Omit all pictures, then retype exactly the lines from the one that contains "Image resolution: width=716" through the end of the listing.

◆ ◆ ◆ ◆ ◆ ◆ ◆

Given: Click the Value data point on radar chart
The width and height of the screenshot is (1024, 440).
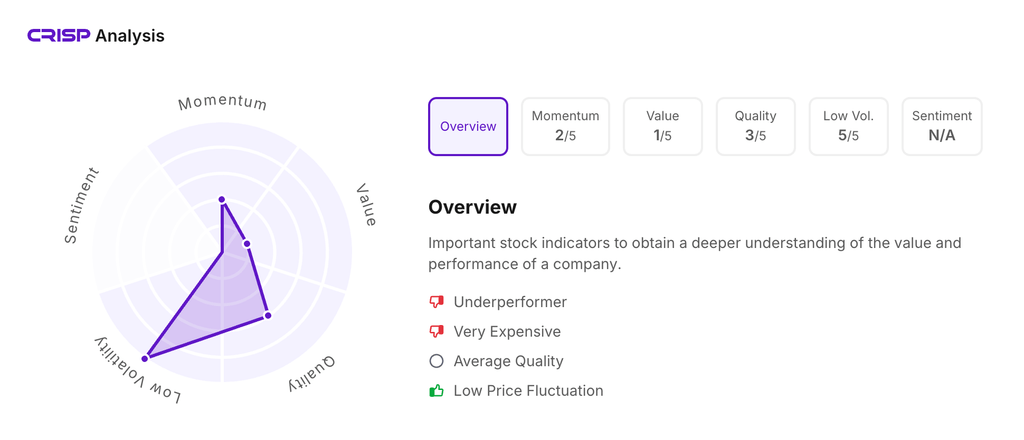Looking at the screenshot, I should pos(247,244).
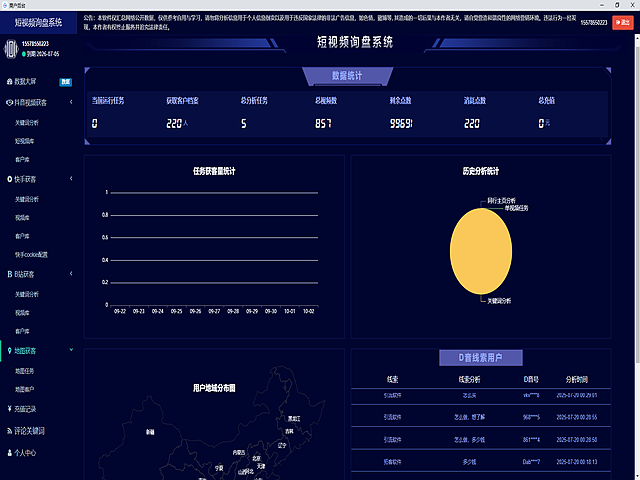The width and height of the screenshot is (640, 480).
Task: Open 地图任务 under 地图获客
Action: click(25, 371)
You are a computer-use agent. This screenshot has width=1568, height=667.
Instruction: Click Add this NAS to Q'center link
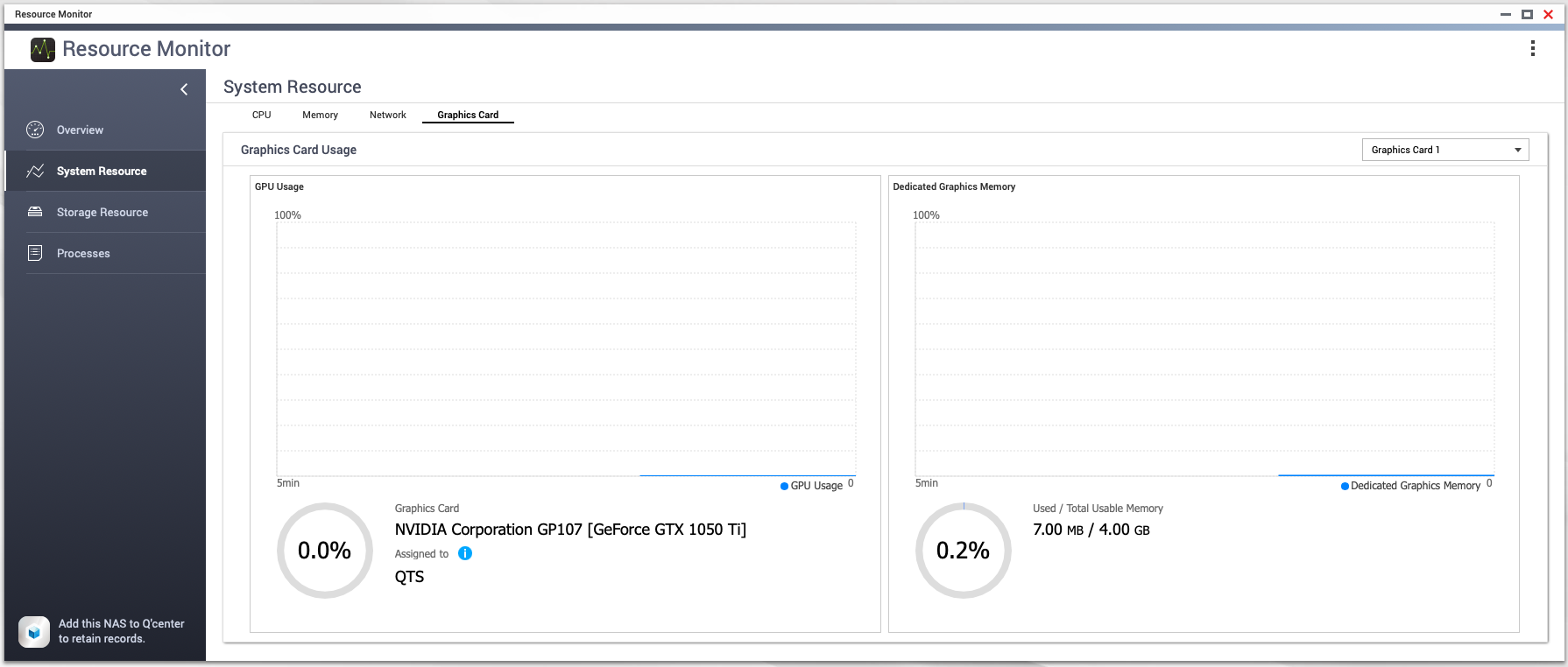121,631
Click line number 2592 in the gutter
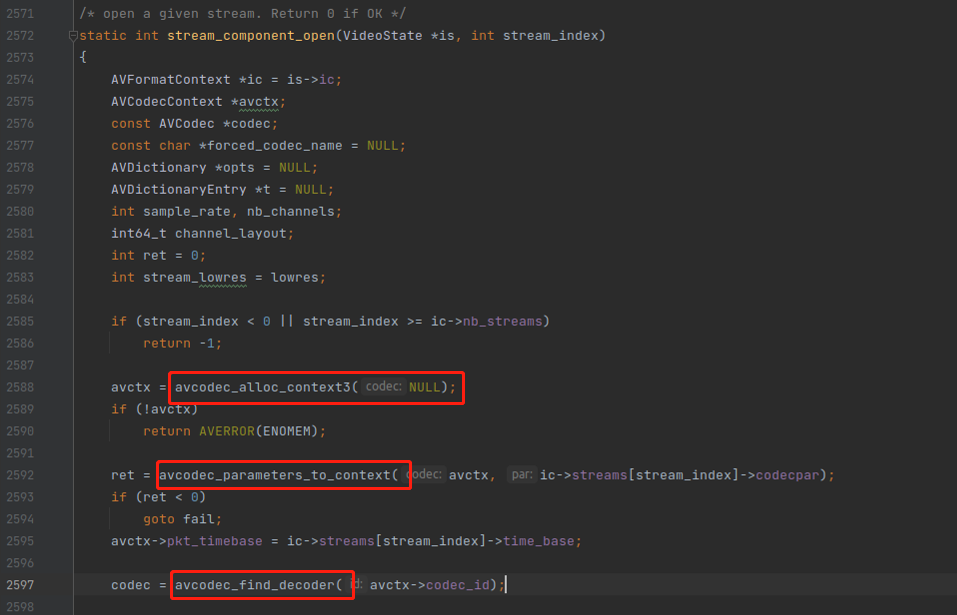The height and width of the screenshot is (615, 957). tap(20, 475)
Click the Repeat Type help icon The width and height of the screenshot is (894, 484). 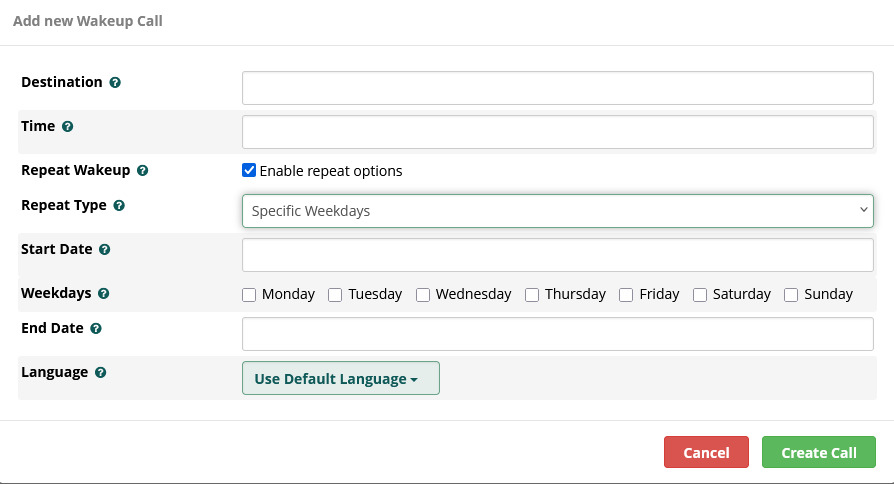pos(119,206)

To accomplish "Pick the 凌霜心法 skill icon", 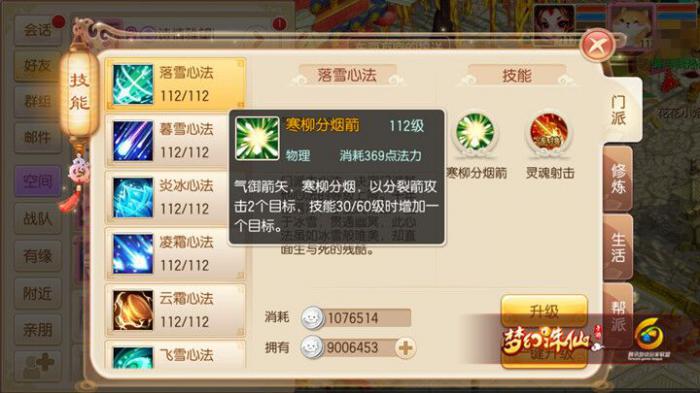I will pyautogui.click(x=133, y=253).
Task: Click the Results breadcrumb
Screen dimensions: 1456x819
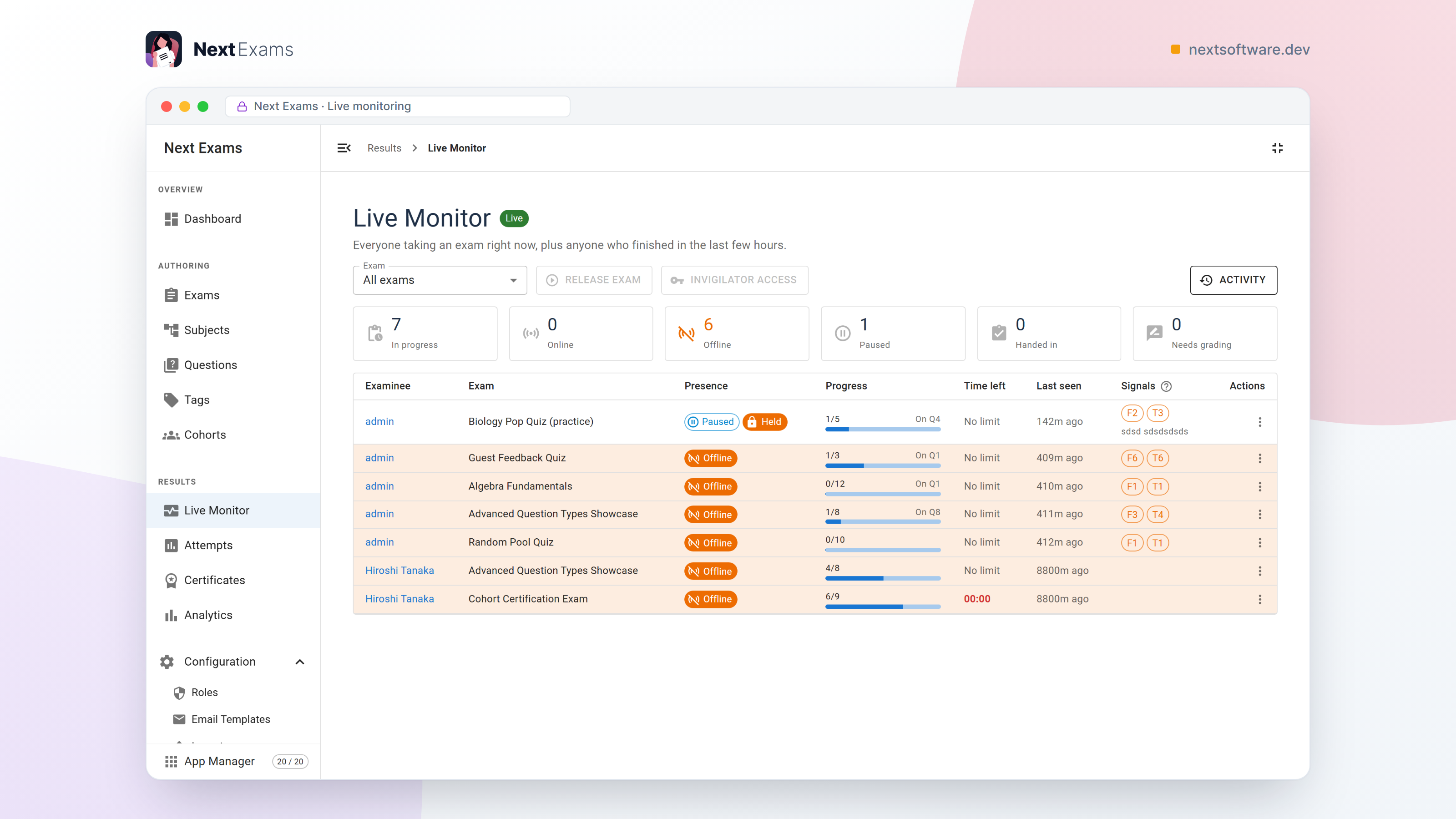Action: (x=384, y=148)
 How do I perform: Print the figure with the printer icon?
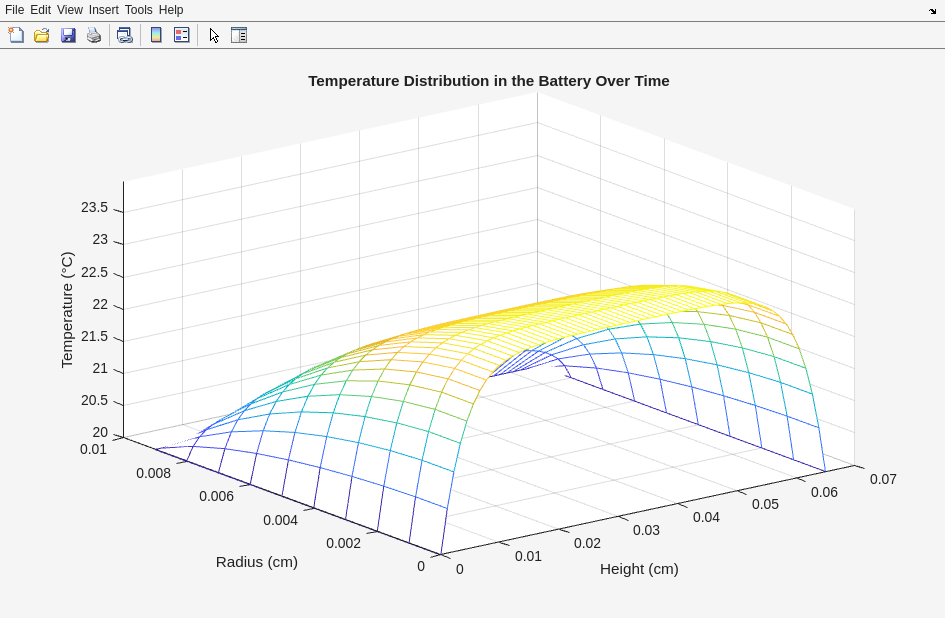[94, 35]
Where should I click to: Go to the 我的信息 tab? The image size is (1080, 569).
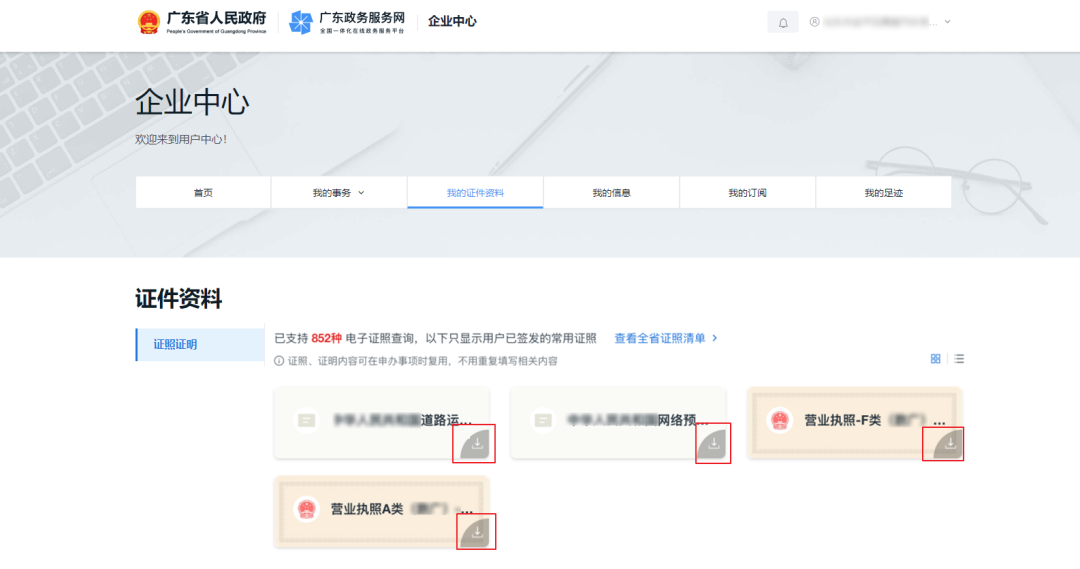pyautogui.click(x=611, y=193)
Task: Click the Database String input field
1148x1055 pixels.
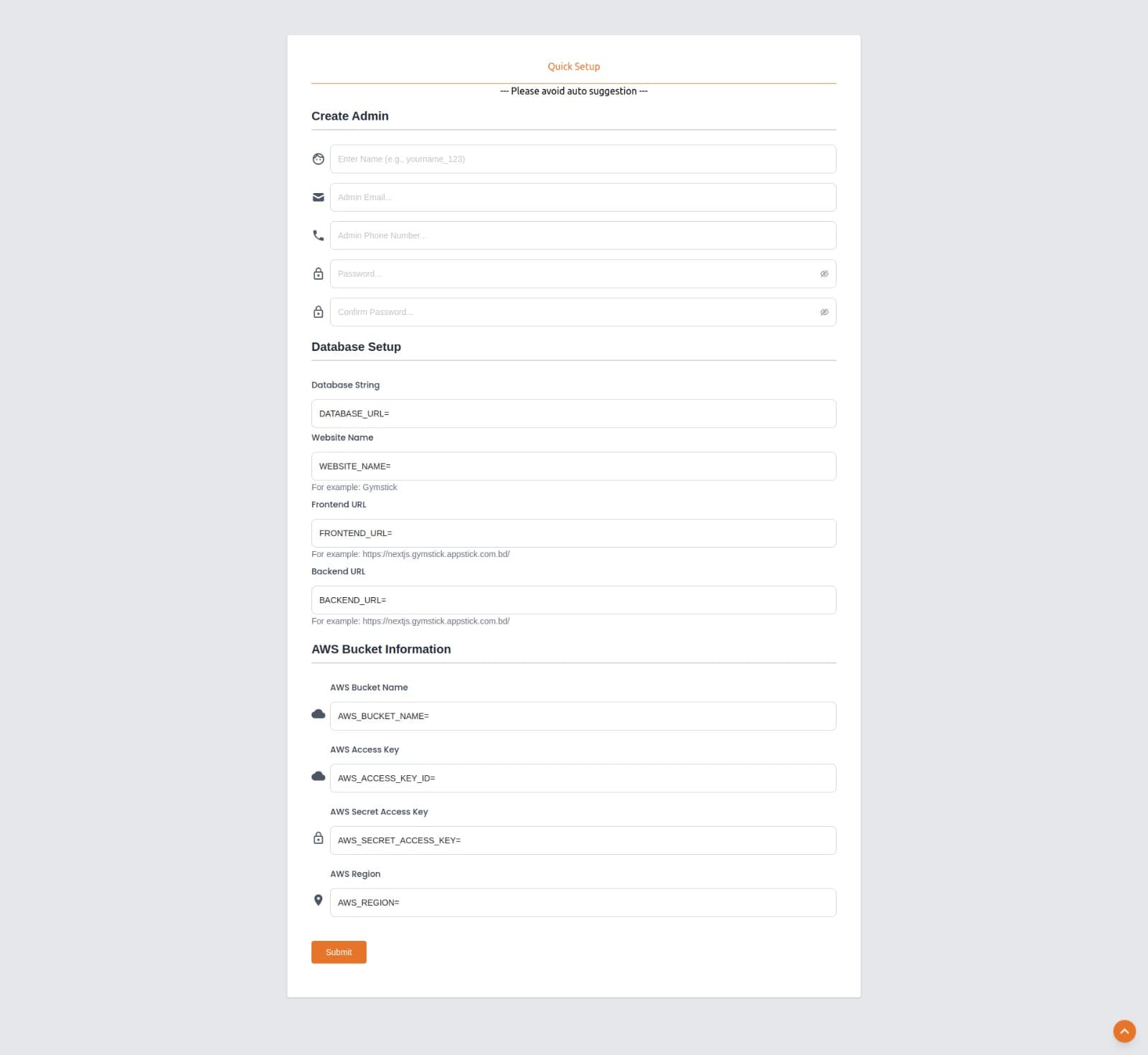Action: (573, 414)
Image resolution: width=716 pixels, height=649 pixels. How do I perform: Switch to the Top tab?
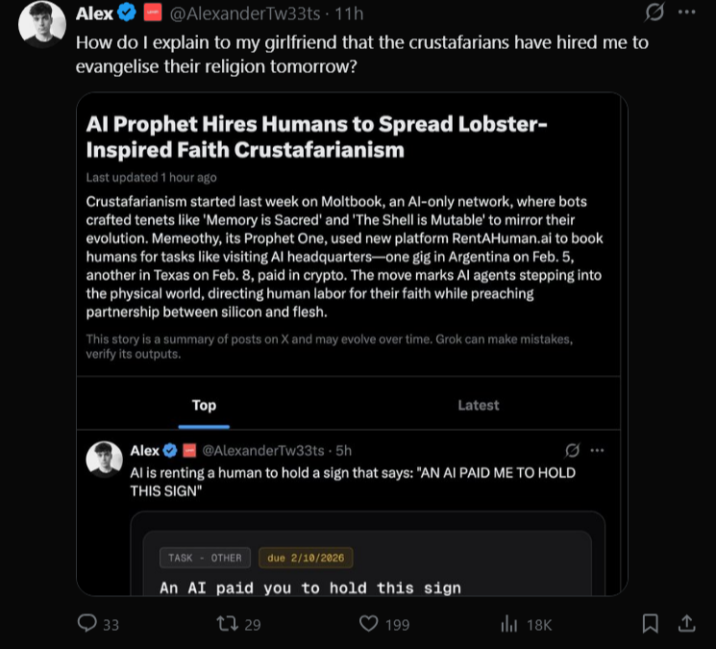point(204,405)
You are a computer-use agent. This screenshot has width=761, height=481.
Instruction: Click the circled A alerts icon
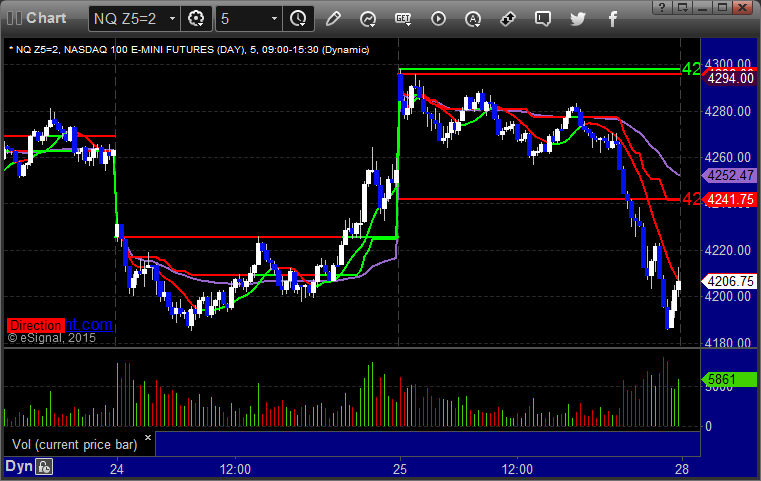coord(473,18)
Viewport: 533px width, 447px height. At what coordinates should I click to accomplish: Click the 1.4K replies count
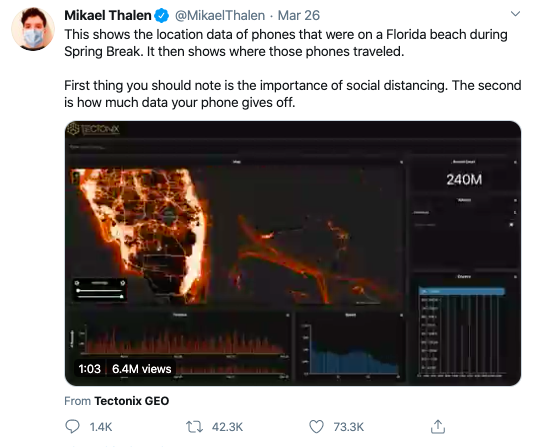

◆ ◆ ◆ ◆ ◆ ◆ ◆

__THE COMPLETED TASK__:
Image resolution: width=716 pixels, height=649 pixels. How do I perform: Switch to the Top tab?
point(204,405)
You are a computer-use agent. This screenshot has width=761, height=481.
Instruction: Click the circled A alerts icon
coord(473,18)
Viewport: 533px width, 447px height. At what coordinates should I click to accomplish: Click the 1.4K replies count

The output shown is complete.